▶ Task objective: Replace every "GUI agent" with "screen assistant" throughout the listing below, and leave everything else unchanged.

Entries from a dataset
— START —

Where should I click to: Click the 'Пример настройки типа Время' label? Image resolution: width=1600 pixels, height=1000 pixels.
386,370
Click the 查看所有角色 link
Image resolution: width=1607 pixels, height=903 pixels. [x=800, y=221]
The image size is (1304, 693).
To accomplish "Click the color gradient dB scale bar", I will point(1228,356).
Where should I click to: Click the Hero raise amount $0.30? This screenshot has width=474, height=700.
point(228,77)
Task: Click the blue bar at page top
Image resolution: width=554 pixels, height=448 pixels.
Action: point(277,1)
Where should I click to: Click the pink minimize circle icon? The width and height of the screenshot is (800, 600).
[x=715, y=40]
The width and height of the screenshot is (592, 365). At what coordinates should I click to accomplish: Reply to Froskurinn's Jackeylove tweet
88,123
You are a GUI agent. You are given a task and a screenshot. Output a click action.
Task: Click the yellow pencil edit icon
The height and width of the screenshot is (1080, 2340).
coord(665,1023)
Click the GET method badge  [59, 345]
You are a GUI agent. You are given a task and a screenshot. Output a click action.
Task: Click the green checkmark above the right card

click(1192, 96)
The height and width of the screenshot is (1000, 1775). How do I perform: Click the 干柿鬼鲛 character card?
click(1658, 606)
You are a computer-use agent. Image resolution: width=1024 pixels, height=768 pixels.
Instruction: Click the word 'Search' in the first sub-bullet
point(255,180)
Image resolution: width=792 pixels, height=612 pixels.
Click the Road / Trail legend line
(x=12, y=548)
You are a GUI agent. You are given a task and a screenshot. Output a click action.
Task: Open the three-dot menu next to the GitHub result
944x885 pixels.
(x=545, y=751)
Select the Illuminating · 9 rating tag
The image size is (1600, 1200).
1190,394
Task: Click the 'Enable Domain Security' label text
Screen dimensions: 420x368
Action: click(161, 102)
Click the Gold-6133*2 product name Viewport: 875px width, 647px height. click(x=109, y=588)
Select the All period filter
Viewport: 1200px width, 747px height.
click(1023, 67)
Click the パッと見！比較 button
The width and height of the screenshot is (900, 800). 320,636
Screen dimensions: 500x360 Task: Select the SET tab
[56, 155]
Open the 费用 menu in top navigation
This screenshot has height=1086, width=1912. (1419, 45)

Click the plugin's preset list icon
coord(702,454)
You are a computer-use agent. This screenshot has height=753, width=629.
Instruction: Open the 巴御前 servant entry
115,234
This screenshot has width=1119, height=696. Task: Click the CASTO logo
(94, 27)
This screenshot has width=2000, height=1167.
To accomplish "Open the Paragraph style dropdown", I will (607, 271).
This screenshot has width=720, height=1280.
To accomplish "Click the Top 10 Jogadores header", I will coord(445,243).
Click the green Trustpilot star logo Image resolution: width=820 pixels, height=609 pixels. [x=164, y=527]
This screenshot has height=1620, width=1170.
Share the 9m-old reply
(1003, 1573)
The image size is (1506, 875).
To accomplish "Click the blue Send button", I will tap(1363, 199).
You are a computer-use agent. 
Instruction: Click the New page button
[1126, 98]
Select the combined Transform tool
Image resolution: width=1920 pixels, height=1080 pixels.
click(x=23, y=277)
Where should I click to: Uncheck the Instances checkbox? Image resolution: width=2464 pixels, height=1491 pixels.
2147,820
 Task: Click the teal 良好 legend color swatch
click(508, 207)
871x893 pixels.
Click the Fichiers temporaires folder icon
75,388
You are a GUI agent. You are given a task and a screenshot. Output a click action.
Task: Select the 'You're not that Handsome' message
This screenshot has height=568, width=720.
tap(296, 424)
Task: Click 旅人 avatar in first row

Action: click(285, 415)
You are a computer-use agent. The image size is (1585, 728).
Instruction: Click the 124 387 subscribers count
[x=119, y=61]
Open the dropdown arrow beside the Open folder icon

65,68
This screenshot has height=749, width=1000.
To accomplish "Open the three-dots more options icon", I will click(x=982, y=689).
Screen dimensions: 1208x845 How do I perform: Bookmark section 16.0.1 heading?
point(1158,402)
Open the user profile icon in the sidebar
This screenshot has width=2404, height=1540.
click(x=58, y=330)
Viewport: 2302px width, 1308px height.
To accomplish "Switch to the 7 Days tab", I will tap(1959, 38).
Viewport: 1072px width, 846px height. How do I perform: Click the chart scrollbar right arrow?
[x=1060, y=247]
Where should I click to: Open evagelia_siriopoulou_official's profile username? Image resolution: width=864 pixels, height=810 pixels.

— END —

▶ Solution below:
Where should I click to: Click the 'Пример настройки типа Время' label? Image resolution: width=1600 pixels, height=1000 pixels.
386,370
Click the 查看所有角色 link
Image resolution: width=1607 pixels, height=903 pixels. [x=800, y=221]
The image size is (1304, 693).
To accomplish "Click the color gradient dB scale bar", I will point(1228,356).
Where should I click to: Click the Hero raise amount $0.30? This screenshot has width=474, height=700.
point(228,77)
Task: Click the blue bar at page top
Image resolution: width=554 pixels, height=448 pixels.
Action: point(277,1)
Where should I click to: Click the pink minimize circle icon? The width and height of the screenshot is (800, 600).
[x=715, y=40]
The width and height of the screenshot is (592, 365). At what coordinates should I click to accomplish: Reply to Froskurinn's Jackeylove tweet
88,123
You are a screen assistant. You are given a task and a screenshot. Output a click action.
Task: Click the yellow pencil edit icon
The height and width of the screenshot is (1080, 2340).
coord(665,1023)
Click the GET method badge  [59, 345]
You are a screen assistant. You are given a task and a screenshot. Output a click action.
Task: Click the green checkmark above the right card

click(1192, 96)
The height and width of the screenshot is (1000, 1775). How do I perform: Click the 干柿鬼鲛 character card?
click(1658, 606)
You are a computer-use agent. Image resolution: width=1024 pixels, height=768 pixels.
Instruction: Click the word 'Search' in the first sub-bullet
point(255,180)
Image resolution: width=792 pixels, height=612 pixels.
Click the Road / Trail legend line
(x=12, y=548)
You are a screen assistant. You are given a task and a screenshot. Output a click action.
Task: Open the three-dot menu next to the GitHub result
944x885 pixels.
(x=545, y=751)
Select the Illuminating · 9 rating tag
The image size is (1600, 1200).
1190,394
Task: Click the 'Enable Domain Security' label text
Screen dimensions: 420x368
Action: click(161, 102)
Click the Gold-6133*2 product name Viewport: 875px width, 647px height. click(x=109, y=588)
Select the All period filter
Viewport: 1200px width, 747px height.
click(1023, 67)
Click the パッと見！比較 button
The width and height of the screenshot is (900, 800). 320,636
Screen dimensions: 500x360 Task: Select the SET tab
[56, 155]
Open the 费用 menu in top navigation
This screenshot has height=1086, width=1912. (1419, 45)

Click the plugin's preset list icon
coord(702,454)
You are a computer-use agent. This screenshot has height=753, width=629.
Instruction: Open the 巴御前 servant entry
115,234
This screenshot has width=1119, height=696. Task: Click the CASTO logo
(94, 27)
This screenshot has width=2000, height=1167.
To accomplish "Open the Paragraph style dropdown", I will (607, 271).
This screenshot has width=720, height=1280.
To accomplish "Click the Top 10 Jogadores header", I will coord(445,243).
Click the green Trustpilot star logo Image resolution: width=820 pixels, height=609 pixels. [x=164, y=527]
This screenshot has height=1620, width=1170.
Share the 9m-old reply
(1003, 1573)
The image size is (1506, 875).
To accomplish "Click the blue Send button", I will tap(1363, 199).
You are a computer-use agent. 
Instruction: Click the New page button
[1126, 98]
Select the combined Transform tool
Image resolution: width=1920 pixels, height=1080 pixels.
click(x=23, y=277)
Where should I click to: Uncheck the Instances checkbox? Image resolution: width=2464 pixels, height=1491 pixels.
2147,820
 Task: Click the teal 良好 legend color swatch
click(508, 207)
871x893 pixels.
Click the Fichiers temporaires folder icon
75,388
You are a screen assistant. You are given a task and a screenshot. Output a click action.
Task: Select the 'You're not that Handsome' message
This screenshot has height=568, width=720.
tap(296, 424)
Task: Click 旅人 avatar in first row

Action: click(285, 415)
You are a computer-use agent. The image size is (1585, 728).
Instruction: Click the 124 387 subscribers count
[x=119, y=61]
Open the dropdown arrow beside the Open folder icon

65,68
This screenshot has height=749, width=1000.
To accomplish "Open the three-dots more options icon", I will click(x=982, y=689).
Screen dimensions: 1208x845 How do I perform: Bookmark section 16.0.1 heading?
point(1158,402)
Open the user profile icon in the sidebar
This screenshot has width=2404, height=1540.
click(x=58, y=330)
Viewport: 2302px width, 1308px height.
To accomplish "Switch to the 7 Days tab", I will tap(1959, 38).
Viewport: 1072px width, 846px height. How do I perform: Click the chart scrollbar right arrow?
[x=1060, y=247]
Where should I click to: Open evagelia_siriopoulou_official's profile username? Image resolution: width=864 pixels, height=810 pixels.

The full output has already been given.